• Text passage:
• • • •

TESTING  (AB 266, 19341-6) The DPH shall ensure that all cannabis is tested prior to delivery to dispensaries or other businesses, and specify how often such testing shall be conducted. *** Confusingly, 19346(c) says the costs of testing are to be paid by cultivators, whereas 19326(c) (3) states that distributors shall charge for the costs of testing; since distributors serve manufacturers as well as cultivators, it doesn't make sense that testing costs for the former should be charged to the latter. *** Licensees shall use standard methods established by International Organization for Standardization approved by an accrediting body that is signatory to the International Laboratory Accreditation Cooperation Mutual Recognition Arrangement (AB 266, 19342). Licensees shall test for cannabinoids, contaminants, microbiological impurities, and other compounds spelled out in Section 19344.  Licensees may conduct tests for individual qualified patients, but not certify them for resale or transfer to other licensees.

SCHOOL ZONES Cultivation and dispensary facilities must be at least 600 ft from schools (with grandfathered exceptions specified in HSC 11362.768). (SB 643, 19322 (a) 4).

TRANSPORTATION Only licensed transporters can transport cannabis or cannabis products between licensees (AB 266, 19326(a)). The bill doesn't specify whether cultivators, manufacturers, or retailers can also have transport licenses, but 19328 (a) states they can generally have at most two separate kinds of licenses. Licensed transporters shall transmit an electronic shipping manifest to the state and carry a physical copy with each shipment (SB643, 19337).

LABOR PEACE AGREEMENTS Required of all applicants with 20 employees or more (SB 643, 19322 a (6))

PACKAGING Products shall be labeled in tamper-evident packages with warning statements & information specified in Section 19347.

PRIVACY Identifying names of patients, caregivers, and medical  conditions shall be kept confidential.   (AB 266, 19355)

SB 420 COLLECTIVE DEFENSE SUNSET The provision in SB 420 affording legal protection to patient collectives and cooperatives, HSC 11362.775, shall sunset one year after the Bureau posts a notice on its website that licenses have commenced being issued. After that date, all cannabis collectives will have to be licensed, except for individual patient and caregiver gardens serving no more than five patients.

• • • •

• Dataset excerpt:

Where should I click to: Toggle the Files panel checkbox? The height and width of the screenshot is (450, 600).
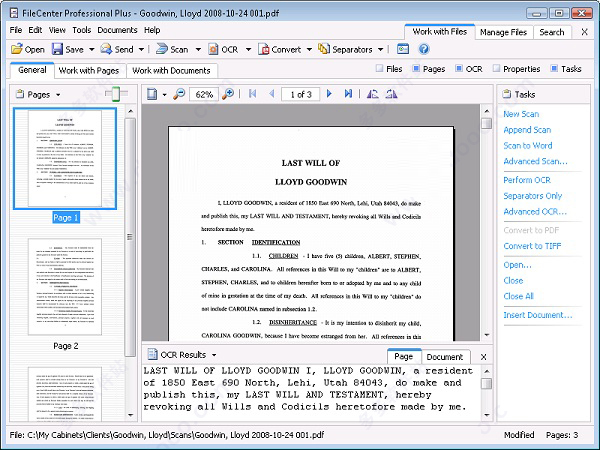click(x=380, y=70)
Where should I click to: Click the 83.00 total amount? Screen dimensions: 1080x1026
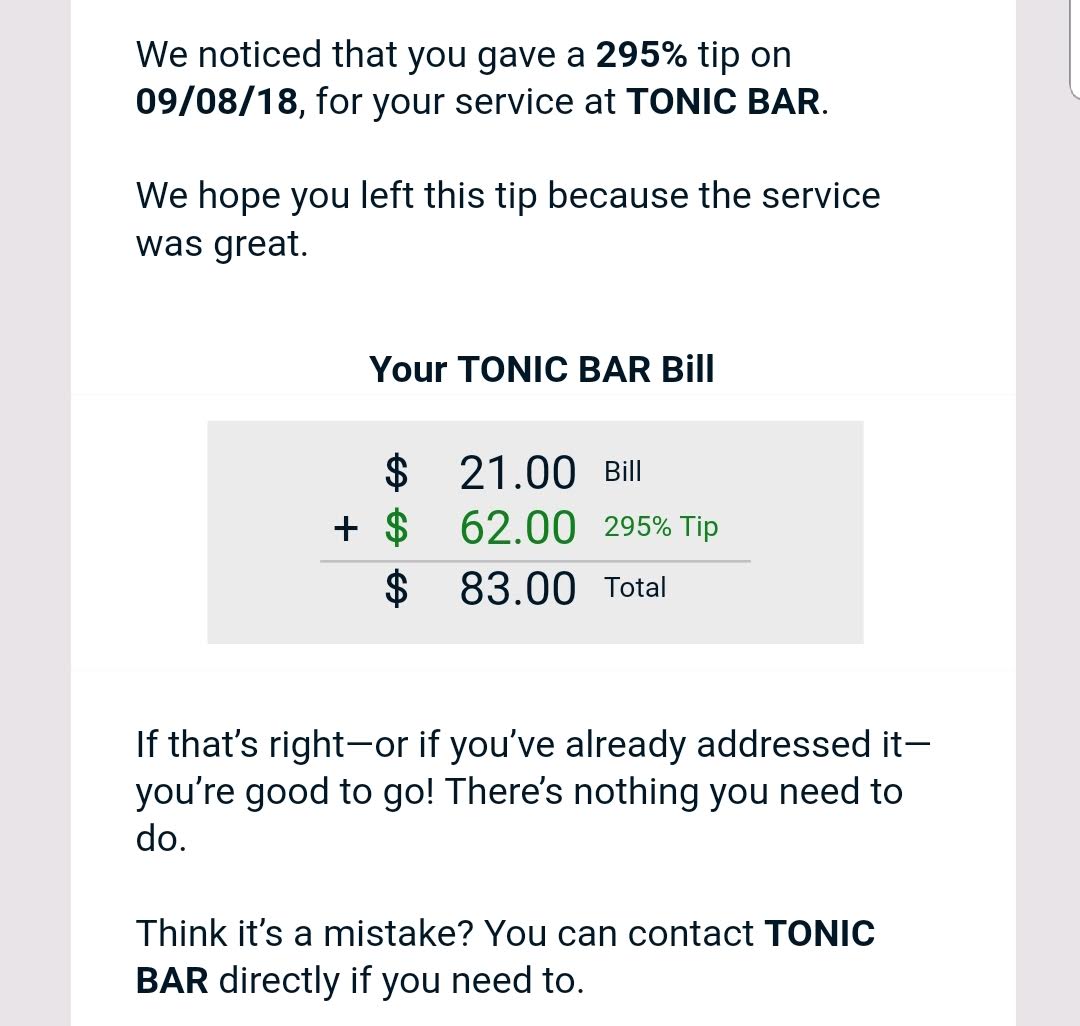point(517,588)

• • • •

• What you are asked to do: According to the cannabis regulation summary, how far from schools must cultivation and dispensary facilities be located?

• Answer below: At least 600 feet, with grandfathered exceptions specified in HSC 11362.768.